Tag Archives: Anti-Nazi League

‘Undercover’ book: lists revisited, and thoughts on a first flick through

Undercover - The True Story of Britain's Secret Police

So, I have been flicking through Undercover, the spy-cops book by Paul Lewis and Rob Evans. Some interesting stuff in there, much of it unfamiliar – notably the material on Mike Chitty AKA ‘Mike Blake’. They certainly kept him under wraps for a long time.
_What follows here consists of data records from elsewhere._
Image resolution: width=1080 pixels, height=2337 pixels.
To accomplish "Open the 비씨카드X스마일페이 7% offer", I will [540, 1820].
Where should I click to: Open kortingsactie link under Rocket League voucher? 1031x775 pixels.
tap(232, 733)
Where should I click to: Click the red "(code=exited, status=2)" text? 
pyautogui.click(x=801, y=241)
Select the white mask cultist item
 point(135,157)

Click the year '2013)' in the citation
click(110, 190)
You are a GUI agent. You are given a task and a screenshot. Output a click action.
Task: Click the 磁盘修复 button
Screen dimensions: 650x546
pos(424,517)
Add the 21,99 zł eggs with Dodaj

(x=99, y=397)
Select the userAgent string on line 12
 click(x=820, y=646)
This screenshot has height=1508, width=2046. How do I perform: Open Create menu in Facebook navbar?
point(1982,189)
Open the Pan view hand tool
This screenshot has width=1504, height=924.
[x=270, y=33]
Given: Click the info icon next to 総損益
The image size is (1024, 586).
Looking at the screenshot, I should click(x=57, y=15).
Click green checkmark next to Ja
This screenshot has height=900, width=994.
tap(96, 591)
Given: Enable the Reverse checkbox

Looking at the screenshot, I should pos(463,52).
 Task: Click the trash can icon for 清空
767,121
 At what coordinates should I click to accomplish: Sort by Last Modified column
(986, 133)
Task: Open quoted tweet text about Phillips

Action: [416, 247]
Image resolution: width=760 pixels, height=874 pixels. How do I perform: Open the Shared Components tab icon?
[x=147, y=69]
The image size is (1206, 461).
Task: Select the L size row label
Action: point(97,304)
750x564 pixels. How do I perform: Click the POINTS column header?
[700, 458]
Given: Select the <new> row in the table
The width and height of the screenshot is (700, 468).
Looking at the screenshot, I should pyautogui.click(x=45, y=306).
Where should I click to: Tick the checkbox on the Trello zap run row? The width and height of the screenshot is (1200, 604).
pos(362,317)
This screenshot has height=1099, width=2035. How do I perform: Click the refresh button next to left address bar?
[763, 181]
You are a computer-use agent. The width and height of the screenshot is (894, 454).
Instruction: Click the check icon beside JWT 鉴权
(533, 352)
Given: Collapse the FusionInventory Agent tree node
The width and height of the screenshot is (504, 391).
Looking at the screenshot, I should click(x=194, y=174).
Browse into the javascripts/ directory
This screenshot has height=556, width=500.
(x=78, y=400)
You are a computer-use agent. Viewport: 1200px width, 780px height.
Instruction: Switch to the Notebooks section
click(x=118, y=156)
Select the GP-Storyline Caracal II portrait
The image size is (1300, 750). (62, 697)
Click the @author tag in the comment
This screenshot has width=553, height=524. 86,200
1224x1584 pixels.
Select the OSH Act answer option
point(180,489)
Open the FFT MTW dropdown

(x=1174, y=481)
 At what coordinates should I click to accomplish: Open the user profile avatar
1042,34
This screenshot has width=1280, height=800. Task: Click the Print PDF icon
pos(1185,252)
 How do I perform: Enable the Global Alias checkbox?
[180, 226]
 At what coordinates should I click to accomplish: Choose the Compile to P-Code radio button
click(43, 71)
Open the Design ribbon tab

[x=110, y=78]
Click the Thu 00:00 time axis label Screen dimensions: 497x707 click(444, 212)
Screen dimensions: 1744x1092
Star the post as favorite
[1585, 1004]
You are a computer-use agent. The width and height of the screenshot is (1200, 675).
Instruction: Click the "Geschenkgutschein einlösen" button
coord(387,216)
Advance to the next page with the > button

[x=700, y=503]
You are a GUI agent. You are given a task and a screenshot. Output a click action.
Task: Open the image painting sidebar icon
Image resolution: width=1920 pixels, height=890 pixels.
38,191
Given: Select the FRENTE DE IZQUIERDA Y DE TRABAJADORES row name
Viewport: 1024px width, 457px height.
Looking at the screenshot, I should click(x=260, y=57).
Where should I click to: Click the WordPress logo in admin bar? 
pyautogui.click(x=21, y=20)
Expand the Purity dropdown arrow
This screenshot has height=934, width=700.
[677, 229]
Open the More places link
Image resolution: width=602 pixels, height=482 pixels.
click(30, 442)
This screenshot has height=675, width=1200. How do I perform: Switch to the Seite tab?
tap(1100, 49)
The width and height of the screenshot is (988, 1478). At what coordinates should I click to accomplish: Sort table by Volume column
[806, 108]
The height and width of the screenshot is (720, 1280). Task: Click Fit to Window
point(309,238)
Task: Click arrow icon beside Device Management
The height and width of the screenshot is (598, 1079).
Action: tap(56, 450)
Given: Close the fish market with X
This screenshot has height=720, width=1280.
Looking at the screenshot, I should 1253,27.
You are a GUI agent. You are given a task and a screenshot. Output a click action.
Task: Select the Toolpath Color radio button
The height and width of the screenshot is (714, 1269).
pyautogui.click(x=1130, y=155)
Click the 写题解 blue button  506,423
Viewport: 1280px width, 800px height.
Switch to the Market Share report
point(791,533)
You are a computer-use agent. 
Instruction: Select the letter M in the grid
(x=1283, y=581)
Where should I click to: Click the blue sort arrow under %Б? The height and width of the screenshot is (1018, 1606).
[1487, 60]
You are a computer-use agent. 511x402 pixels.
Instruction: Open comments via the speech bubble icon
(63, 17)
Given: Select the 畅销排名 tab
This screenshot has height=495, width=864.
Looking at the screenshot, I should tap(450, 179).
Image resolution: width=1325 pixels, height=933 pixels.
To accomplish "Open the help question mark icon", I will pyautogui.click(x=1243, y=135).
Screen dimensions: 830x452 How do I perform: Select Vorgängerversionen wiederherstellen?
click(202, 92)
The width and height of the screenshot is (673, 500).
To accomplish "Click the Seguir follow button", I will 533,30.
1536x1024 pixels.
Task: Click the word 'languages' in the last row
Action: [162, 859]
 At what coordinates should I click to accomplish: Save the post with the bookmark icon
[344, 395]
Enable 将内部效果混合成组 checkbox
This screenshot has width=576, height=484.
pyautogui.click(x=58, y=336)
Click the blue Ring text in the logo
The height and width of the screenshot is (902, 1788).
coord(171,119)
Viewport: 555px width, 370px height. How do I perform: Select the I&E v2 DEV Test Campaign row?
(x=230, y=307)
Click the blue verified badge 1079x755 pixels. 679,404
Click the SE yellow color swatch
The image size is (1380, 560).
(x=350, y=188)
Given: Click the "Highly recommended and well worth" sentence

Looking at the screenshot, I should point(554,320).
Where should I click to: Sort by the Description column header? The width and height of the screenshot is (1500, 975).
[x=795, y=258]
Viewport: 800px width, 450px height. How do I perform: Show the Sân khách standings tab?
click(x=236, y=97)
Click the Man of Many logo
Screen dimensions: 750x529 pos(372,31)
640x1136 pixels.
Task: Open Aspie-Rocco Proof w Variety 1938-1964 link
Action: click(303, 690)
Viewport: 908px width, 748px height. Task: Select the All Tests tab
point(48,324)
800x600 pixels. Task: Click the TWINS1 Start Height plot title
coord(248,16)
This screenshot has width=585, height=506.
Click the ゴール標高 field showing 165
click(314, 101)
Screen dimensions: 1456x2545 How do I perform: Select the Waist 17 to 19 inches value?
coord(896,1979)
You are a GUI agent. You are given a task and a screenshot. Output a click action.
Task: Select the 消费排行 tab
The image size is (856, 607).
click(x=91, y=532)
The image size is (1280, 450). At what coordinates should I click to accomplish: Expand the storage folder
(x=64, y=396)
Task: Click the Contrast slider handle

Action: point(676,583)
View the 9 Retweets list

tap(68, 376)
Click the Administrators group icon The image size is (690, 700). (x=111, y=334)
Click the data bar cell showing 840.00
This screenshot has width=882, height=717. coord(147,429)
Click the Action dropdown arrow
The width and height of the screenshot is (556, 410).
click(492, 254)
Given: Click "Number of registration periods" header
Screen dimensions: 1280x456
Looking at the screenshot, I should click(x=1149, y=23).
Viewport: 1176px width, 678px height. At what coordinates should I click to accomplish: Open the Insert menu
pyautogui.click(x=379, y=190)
But first – the numbering issue. The best I can make out is that the Dispatches methodology excludes ‘Rod Richardson’ and both ‘Officer 10’ (who reportedly had a child) and ‘Officer 11’ (who reportedly took on the identity of a child killed in a car crash). This may be on the grounds either that there was not enough corroborating evidence to confirm that they were a police spy (in the case of ‘Richardson’, who in the book is referred to only as a “suspected police officer”), or for other reasons, such as not wanting to implicate a source. ‘Wellings’ appears to be the unnamed tenth officer in silhouette. It may be that there were rights issues over using the existing pictures of him, all of which appear to have been taken by Globalise Resistance people. That takes our twelve down to nine; then we add Chitty/‘Blake’ to take us back up to ten.

Of course, it may be that Chitty/‘Blake’ (presumably the “South African resident” mentioned in the acknowledgements) is either ‘Officer 10’ or ‘Officer 11’ (though more likely the latter than the former given the lack of any reference to a child fathered by him whilst on deployment).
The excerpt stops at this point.